Margaret Heritage is an independent consultant in education. For her entire career, her work has spanned both research and practice. In addition to spending many years in her native England as a practitioner, a university teacher, and an inspector of schools, she had an extensive period at UCLA, first as principal of the laboratory school of the Graduate School of Education and Information Studies and then as an assistant director at UCLA’s National Center for Research on Evaluation, Standards, and Student Testing. She has also taught in the departments of education at UCLA and Stanford. Her recent books, both coauthored with Alison Bailey, are Progressing Students’ Language Day by Day (Corwin Press) and Self-Regulation in Learning: The Role of Language and Formative Assessment (Harvard Education Press).

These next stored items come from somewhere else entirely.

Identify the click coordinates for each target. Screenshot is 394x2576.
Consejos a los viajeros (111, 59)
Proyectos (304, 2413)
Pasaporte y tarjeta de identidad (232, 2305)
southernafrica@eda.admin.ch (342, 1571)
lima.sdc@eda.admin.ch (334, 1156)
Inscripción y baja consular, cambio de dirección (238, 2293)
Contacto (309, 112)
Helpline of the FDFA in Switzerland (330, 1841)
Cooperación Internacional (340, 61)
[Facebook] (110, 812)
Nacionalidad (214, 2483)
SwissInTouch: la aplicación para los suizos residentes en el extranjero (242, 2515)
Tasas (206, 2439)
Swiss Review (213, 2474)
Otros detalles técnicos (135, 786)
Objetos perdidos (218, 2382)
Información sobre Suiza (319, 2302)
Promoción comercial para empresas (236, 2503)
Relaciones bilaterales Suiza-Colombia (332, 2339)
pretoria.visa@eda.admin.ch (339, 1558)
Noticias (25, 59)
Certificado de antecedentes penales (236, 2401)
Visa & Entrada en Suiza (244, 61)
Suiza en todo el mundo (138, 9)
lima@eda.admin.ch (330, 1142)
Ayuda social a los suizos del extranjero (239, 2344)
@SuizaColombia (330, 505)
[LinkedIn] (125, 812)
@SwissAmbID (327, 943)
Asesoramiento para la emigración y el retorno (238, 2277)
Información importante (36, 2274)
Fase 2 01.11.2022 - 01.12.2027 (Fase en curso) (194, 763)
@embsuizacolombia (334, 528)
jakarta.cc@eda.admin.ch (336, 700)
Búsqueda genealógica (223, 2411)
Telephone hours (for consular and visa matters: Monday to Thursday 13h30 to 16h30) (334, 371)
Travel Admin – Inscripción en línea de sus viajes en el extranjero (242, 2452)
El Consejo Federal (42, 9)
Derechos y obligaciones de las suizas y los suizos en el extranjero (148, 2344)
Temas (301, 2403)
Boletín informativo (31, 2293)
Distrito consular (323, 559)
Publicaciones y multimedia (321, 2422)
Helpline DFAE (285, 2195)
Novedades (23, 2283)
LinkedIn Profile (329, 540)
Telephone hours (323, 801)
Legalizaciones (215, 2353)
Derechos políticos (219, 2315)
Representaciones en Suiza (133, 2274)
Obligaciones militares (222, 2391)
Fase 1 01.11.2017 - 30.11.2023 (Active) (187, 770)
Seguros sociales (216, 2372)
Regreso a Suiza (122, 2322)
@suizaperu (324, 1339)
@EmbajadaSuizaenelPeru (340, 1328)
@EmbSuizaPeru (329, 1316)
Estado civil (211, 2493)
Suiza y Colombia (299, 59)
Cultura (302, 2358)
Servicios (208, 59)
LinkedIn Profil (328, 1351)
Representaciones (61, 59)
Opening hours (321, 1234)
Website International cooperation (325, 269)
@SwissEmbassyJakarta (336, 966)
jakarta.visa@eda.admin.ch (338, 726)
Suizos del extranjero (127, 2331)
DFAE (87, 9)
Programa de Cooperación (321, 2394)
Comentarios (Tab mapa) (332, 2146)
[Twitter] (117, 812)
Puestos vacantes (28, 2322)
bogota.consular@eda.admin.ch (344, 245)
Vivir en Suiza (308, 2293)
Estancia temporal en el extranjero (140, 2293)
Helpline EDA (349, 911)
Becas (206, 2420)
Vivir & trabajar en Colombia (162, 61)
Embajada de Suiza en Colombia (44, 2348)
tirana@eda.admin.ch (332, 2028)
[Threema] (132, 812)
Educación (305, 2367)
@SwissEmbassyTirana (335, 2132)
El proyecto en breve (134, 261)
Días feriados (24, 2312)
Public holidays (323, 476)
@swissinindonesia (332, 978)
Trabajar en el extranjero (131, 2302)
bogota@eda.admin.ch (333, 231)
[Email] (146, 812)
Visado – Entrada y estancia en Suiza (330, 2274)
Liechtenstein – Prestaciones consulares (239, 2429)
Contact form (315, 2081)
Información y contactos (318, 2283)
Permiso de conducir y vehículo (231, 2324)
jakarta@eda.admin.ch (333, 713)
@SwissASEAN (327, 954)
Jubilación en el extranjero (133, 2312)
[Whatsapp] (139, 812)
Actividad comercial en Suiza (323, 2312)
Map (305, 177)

E. Caroline Wylie is a research director at Educational Testing Service. Having completed her preservice teacher education with a focus on mathematics in Belfast, Northern Ireland, her focus shifted to classroom-based research. Those interests include issues related to balanced assessment systems, with a focus on the use of formative assessment to improve classroom teaching and learning. She has led studies related to the creation of effective, scaleable, and sustainable teacher professional development focused on formative assessment; on the formative use of diagnostic questions for classroom-based assessment; on assessment literacy; and on the role of learning progressions to support formative assessment in mathematics and science. She is currently the principal investigator on a grant (funded by the Institute of Education Sciences) that is examining classroom observations with a formative assessment focus and the relationship between observations, feedback, and changes to practice.